→ **TASK**
Can you resume the essay below on power in Orwell's 1984, picking up after its final point?

→ **PASSAGE GIVEN**
(begin)
1984: a study in power (By Dr Jennifer Minter, English Works)
In the Big Brother’s world in George Orwell’s 1984, the Party is determined to trample on an individual’s happiness and freedom so as to control them completely. Winston refuses to submit. He values his individual freedoms and seeks to cling to what he believes is important – his individual and collective memories, a belief in an external reality and the ability to chose who he loves.
Winston is a man from “the past”, living in the oppressive world of Big Brother. Its attitude towards power is that “it is an end in itself”. It is not interested in improving the lives of its citizens; rather it simply wants to use power for its own sake. Accordingly, the party rules by absolute fear and uses a range of tactics to ensure complete control of an individual’s thoughts and feelings.
Winston rebels against the party because he wants to stay human.
- He wants to cling to his own thoughts and feelings.
- He wants to have the freedom to think for himself and he also wants to cling to memories of his past. For this reason he writes his thoughts in his diary which could lead to death or 25 years imprisonment.
- He wants to maintain a record of the past, because he knows that this is the only way that members of the party will be aware of how Big brother is destroying their freedom.
(end)
→ **Entries on target coordinates**
(begin)
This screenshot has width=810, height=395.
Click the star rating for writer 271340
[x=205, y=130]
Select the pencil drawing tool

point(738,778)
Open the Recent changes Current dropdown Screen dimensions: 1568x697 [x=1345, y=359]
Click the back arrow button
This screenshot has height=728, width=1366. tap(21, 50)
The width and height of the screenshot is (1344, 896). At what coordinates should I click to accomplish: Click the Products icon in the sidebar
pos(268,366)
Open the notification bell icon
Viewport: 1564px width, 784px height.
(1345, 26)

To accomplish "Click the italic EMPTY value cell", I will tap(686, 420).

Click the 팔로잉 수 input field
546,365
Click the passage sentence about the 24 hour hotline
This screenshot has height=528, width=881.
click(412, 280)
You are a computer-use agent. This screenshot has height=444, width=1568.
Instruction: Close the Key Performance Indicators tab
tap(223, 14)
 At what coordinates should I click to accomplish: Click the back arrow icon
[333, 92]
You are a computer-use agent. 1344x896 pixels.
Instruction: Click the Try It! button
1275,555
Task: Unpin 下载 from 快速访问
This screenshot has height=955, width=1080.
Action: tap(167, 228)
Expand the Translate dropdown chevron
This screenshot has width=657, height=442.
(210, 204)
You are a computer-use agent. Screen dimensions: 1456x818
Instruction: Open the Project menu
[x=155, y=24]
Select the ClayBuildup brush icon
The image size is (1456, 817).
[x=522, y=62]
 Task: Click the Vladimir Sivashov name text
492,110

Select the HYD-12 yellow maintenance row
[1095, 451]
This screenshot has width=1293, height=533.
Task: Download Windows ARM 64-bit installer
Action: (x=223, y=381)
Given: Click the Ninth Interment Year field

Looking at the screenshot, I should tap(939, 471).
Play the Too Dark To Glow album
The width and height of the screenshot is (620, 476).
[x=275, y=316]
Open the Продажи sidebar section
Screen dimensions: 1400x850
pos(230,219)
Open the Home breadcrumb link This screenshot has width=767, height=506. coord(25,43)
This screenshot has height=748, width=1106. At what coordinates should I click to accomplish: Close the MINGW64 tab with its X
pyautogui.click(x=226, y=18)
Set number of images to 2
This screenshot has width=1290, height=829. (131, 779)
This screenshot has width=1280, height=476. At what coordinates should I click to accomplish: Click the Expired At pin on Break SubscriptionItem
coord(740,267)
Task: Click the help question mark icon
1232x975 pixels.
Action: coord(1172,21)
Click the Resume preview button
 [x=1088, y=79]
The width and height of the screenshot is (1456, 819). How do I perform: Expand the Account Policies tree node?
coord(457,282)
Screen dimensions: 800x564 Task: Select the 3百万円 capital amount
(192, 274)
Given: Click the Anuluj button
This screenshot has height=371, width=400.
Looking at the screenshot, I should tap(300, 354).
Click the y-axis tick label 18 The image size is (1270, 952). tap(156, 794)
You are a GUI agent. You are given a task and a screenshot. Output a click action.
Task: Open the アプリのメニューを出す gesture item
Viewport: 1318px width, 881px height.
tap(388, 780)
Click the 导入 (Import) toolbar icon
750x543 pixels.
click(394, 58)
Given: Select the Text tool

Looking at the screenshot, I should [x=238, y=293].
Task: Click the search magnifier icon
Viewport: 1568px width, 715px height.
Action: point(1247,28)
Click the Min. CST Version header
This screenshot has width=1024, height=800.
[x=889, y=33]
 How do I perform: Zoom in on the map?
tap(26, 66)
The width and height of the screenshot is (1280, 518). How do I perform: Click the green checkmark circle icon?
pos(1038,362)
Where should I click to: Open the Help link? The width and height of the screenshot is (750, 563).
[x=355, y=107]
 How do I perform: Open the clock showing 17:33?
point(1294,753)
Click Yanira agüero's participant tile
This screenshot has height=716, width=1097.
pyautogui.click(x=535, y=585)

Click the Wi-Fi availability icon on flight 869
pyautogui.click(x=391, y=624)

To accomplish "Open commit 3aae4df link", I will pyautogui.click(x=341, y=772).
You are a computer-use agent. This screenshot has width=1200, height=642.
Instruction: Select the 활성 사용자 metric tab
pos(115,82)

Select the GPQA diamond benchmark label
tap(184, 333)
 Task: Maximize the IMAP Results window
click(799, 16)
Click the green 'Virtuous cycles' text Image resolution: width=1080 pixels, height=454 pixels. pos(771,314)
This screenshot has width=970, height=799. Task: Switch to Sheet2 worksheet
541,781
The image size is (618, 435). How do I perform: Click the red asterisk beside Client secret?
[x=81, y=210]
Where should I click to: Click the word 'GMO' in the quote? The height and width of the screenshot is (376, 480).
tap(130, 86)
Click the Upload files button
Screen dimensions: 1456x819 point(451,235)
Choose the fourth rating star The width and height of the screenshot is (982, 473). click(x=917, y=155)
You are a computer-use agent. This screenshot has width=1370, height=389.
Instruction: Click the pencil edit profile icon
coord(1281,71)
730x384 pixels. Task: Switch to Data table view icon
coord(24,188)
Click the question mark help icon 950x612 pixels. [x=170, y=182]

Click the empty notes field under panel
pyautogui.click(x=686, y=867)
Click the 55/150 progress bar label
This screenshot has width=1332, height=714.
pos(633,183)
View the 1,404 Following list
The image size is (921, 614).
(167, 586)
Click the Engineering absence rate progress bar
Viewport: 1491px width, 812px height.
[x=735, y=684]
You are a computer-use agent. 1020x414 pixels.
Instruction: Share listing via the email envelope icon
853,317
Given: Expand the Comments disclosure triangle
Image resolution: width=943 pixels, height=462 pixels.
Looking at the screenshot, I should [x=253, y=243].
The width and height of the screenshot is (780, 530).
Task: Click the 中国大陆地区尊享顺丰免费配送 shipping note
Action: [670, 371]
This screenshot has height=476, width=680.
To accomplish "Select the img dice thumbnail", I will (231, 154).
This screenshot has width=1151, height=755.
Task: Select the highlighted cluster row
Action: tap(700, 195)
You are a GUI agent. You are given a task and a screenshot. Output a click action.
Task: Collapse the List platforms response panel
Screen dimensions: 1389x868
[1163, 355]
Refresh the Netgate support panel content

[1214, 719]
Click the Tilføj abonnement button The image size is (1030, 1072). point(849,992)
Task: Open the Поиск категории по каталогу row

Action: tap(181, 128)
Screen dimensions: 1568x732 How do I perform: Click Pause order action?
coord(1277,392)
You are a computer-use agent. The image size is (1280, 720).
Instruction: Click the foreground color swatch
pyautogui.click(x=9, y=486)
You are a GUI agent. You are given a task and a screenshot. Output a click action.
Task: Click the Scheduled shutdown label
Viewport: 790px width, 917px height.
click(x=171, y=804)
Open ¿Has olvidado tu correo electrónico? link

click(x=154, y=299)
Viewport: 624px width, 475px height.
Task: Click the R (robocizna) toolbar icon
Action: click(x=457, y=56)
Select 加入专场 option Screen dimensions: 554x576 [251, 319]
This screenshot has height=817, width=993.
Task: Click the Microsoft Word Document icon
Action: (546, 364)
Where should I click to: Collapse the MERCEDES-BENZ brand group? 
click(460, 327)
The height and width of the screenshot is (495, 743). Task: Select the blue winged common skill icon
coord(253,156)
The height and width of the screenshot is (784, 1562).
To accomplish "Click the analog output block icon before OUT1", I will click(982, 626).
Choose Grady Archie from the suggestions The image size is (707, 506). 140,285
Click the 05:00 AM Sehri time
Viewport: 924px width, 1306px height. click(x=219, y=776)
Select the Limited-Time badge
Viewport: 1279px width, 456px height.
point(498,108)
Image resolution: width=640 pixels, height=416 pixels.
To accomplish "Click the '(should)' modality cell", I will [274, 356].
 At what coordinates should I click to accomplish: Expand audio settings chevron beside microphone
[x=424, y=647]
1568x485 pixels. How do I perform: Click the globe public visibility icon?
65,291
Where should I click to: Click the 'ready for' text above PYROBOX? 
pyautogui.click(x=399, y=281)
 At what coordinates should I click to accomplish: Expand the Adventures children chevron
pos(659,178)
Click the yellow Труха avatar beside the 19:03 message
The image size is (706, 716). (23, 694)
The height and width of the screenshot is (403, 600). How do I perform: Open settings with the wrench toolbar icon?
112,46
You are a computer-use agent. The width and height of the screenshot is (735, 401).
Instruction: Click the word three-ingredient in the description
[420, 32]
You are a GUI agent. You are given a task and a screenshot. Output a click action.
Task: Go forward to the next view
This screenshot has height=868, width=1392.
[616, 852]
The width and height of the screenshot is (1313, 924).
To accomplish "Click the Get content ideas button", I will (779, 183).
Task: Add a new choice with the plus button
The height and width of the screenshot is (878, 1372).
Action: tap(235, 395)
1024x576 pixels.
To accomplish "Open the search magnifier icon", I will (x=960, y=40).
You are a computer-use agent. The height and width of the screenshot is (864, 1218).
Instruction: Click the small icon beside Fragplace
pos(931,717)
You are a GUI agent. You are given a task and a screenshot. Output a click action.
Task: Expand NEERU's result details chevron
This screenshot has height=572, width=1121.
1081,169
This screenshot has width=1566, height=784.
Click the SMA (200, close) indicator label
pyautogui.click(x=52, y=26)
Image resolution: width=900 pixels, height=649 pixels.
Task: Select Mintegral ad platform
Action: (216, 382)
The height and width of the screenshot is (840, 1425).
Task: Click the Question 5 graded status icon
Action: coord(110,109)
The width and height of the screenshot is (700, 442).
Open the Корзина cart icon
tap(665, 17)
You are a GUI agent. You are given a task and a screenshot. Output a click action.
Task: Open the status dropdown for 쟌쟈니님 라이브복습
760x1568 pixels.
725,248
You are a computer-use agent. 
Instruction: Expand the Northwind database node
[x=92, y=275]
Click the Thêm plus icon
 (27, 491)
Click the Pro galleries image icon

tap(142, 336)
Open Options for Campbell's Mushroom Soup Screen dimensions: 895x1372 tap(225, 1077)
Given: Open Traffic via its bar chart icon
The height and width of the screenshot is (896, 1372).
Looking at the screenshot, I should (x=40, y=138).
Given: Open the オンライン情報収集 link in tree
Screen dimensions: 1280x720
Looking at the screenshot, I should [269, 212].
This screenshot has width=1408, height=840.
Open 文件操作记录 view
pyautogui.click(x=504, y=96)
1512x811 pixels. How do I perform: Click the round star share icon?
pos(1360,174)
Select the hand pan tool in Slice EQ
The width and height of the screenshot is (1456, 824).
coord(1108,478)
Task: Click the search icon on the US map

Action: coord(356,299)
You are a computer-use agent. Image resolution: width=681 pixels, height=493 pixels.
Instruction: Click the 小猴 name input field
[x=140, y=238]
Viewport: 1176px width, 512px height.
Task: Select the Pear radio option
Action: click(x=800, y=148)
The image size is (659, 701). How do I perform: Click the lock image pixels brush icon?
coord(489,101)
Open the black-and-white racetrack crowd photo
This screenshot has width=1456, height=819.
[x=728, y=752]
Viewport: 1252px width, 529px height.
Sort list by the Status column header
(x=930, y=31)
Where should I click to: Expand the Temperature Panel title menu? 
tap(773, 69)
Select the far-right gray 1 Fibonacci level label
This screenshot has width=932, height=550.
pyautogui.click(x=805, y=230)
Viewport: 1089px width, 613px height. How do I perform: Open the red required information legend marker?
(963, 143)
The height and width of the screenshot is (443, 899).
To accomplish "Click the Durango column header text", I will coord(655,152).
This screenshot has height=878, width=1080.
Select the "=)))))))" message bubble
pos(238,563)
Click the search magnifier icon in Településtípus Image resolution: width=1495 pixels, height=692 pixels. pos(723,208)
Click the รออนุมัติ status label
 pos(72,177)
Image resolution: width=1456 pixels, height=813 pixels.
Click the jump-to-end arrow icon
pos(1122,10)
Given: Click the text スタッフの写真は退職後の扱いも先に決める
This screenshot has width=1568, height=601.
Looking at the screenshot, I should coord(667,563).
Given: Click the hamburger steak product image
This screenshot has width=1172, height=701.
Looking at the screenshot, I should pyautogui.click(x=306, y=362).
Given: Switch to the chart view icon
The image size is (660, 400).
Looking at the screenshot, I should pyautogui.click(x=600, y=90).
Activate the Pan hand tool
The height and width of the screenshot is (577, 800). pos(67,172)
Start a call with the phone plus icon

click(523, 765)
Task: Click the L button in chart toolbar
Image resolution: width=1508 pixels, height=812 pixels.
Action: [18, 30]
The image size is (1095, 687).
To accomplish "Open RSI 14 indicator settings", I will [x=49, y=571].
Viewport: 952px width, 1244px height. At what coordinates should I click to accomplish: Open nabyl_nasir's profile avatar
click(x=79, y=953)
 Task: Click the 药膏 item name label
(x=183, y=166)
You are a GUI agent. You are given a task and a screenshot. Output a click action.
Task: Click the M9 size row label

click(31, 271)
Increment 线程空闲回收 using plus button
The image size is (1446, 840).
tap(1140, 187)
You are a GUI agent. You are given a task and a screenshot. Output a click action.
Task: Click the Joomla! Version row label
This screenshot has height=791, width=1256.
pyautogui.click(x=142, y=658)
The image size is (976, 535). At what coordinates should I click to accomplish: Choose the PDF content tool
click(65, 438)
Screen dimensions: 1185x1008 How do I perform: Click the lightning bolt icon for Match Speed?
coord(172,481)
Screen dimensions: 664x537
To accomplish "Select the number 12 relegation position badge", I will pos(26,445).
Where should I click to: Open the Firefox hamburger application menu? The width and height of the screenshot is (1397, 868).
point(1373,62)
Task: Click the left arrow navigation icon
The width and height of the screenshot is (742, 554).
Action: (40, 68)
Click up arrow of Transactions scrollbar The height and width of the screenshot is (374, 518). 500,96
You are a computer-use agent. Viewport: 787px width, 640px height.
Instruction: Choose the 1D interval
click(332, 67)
(end)
→ **ANSWER TO THIS PROBLEM**
- The party wants to keep changing the past and alters historical documents so it can prove that the Party is always right.
Julia and Winston want to have a relationship and choose their partners which is against the rules of the party.
The Party believes that love should only be shown towards Big Brother and therefore does not support love or sexual relationships.
They seek to control family ties. Control of procreation – Winston’s wife, Katharine, adheres (sticks) to the Party’s rules. She shows horror of personal attachment and only thinks about having children for the sake of the Party.
Is Winston a hero?
- Winston’s goal is to “stay human” which leads to a confrontation with Big Brother
- Winston knows from the beginning that a rebellious act such as writing in his diary will lead to death.
- Orwell deliberately portrays a human side to Winston to show his courage. Although Winston has got his shortcomings, he is courageous to try to rebel.
knows from the beginning that “you might dodge successfully for a while even for years but sooner or later they were bound to get you.”
- Winston knows that “sooner or later they always get to you”, but he seeks to maintain his independence. He wants to have the freedom to think for himself.
Winston and the past
- Winston wants to cling to memories of his past. Winston knows that “who controls the past controls the future”
- He is intent on recovering his childhood memories and wants to know “whether London had always been quite like this”.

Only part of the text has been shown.